<<第12回:【住宅業界】建売住宅を一気に作るパワービルダー・住宅メーカーの利益構造を把握する【建売住宅・土地のみ・建築条件付き・住宅メーカーの原価・粗利益・紹介料】
工務店が利益を得る仕組みと大規模な住宅メーカーとの違い・ビジネスモデル【広告宣伝費を抑えてロコミを伸ばす】
同じ建材や設備を大量に仕入れることができない工務店。仕入れの際に粗利を確保するほかに、規模の大きな住宅メーカーやリフォーム会社の事業でも収入を得ています。工務店のビジネスモデルを見ていきましょう。
仕入れコストでは不利な工務店
工務店は住宅メーカーよりも粗利益を確保するというポイントにおいては不利な部分があります。
工務店に限らず、住宅メーカーやリフォーム会社では、住宅の建材、設備を問屋を通してメーカーから仕入れます。その際、商材によって定価に対する掛け率が決まっています。たとえば定価20万円のトイレの掛け率が50%ならば、工務店は10万円で仕入れることができます。そして仕入価格に工務店が5万円の粗利益を乗せて、15万円で見積りに加えます。
規模の大きい住宅メーカーやパワービルダーならば、同じ建材や設備を大量に仕入れることができるので、仕入れコストを抑えることができます。しかし規模の小さい工務店ではそれができないため、粗利益では不利になってしまうのです。
利益確保のための努力
工務店では住宅メーカーと比較して粗利益を確保するのは不利になるため、純利益を伸ばそうとするならば、当然、費用を下げるしかありません。もっとも優先して下げるのは広告宣伝費です。規模の小さな工務店は、広告を最小限に抑え、なるべく地域に密着してロコミから受注につながる努力をしています。またコストのかからないSNSも、宣伝に活用する必要があるでしょう。

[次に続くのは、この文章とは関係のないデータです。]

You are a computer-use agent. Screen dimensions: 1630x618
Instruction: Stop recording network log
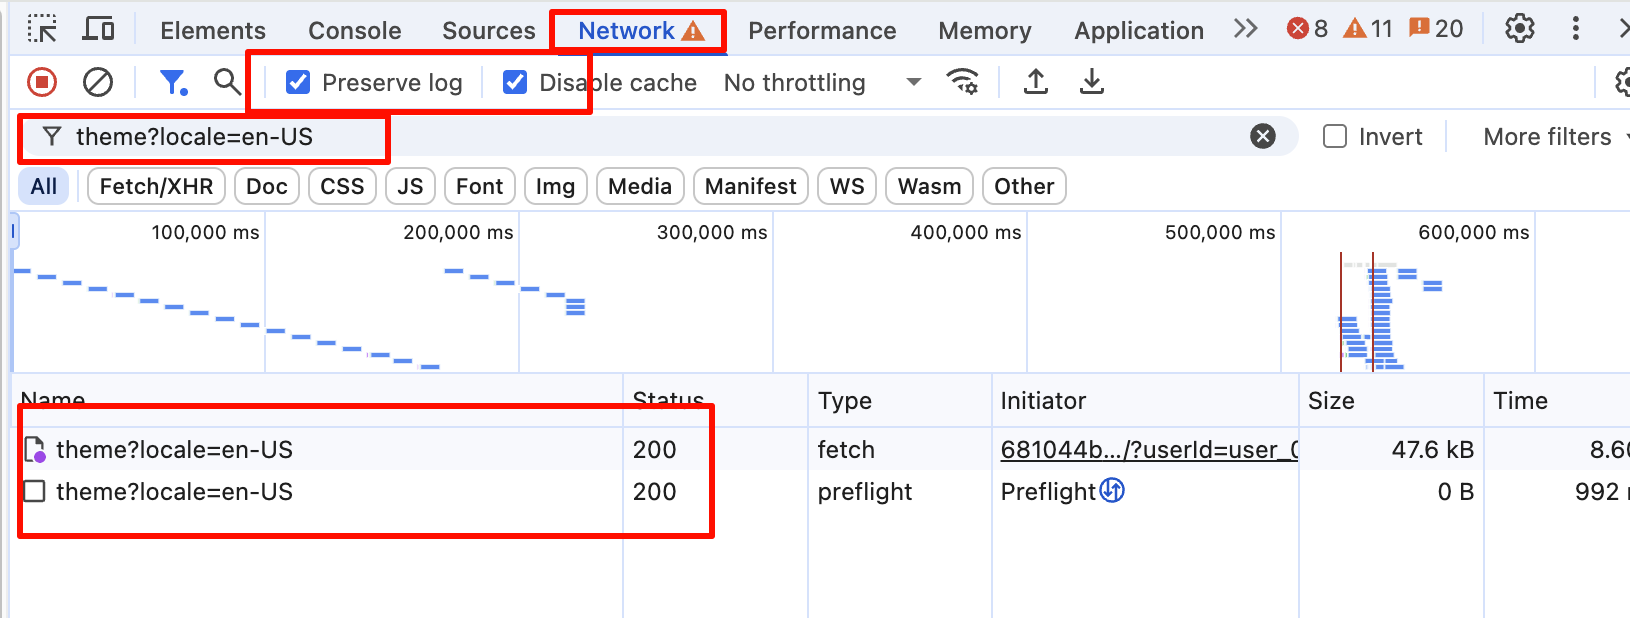point(42,82)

工務店では職人を雇用していることや、そもそも社長が職人ということもあります。その場合は、住宅メーカーと比較して工事費を抑えることができるようになります。また工務店は規模の大きい住宅メーカーやリフォーム会社から工事の施行を受注することで、副業のように収入を得ていることもあります。
広告宣伝費
新規の顧客獲得のために、広告や宣伝を行う際にかかる費用。
建材・設備の仕入れと販売の流れ
工務店の現実と2つの対策
リフォーム会社の利益構造とリフォーム専門業者の特徴
蓋を開けてみないと正確な工事費がわからないリフォーム。住宅メーカーや工務店と同じ収益の仕組みを持ちつつも、粗利を多めに上乗せして見積りを作成している点など、異なる点がいくつかあります。
リフォーム市場の特殊な粗利益
リフォーム会社も住宅メーカーや工務店と同様に、建材や設備は問屋から安く購入し、粗利を上乗せして販売しています。また工事を依頼する外部の職人に支払う工事費にも粗利を上乗せして見積りを作成します。その粗利益はおおよそ30%前後です。
ただ、住宅メーカーや工務店よりもその利益率はやや高く設定されています。
リフォームの場合、壁の中や設備の裏・床がどうなっているのかなど壊してみないとわからないことが多くあります。
つまり、蓋を開けてみないと正確な工事費がわからないのです。施主には事前に見積りを提示しますが、工事中に毎回追加料金を取るわけにはいかないため、リフォーム会社は最初から少し多めに利益を乗せています。
上乗せ
すでにある金額に、さらに付け加えること。住宅業界では、建材・設備・工事費などの諸経費に25~30%の粗利益を加えて売上を計上する利益構造が一般的となっている。
塗装や外構などの専門業者
リフォーム会社の中にはどんなリフォームもすべて請け負う会社と、塗装や外構などを専門に行うリフォーム会社があります。
どんなリフォームも対応する会社は、大型リノベーションなど複数の職人や業者を管理できるため、顧客から見たら気軽に相談できるメリットがあります。
一方、塗装や外構などの専門業者は、自社で職人を抱えているため中間マージンが不要となります。
そのため事業を比較的安く提供でき、かつ利益を残しやすいというメリットがあります。しかし、監督する立場の人がいないため、会社によって施工や対応のムラが大きくなるというデメリットがあります。
リフォーム会社
住宅の内装や外装を改装・改築する業者のこと。リフォーム会社は、住宅の老朽箇所の修復といった身近な作業から、増築や間取りの変更のような大規模なリフォームまで手がける。
専門業者
塗装や外構など、建築の部分的な施工を専門的に請け負う業者のこと。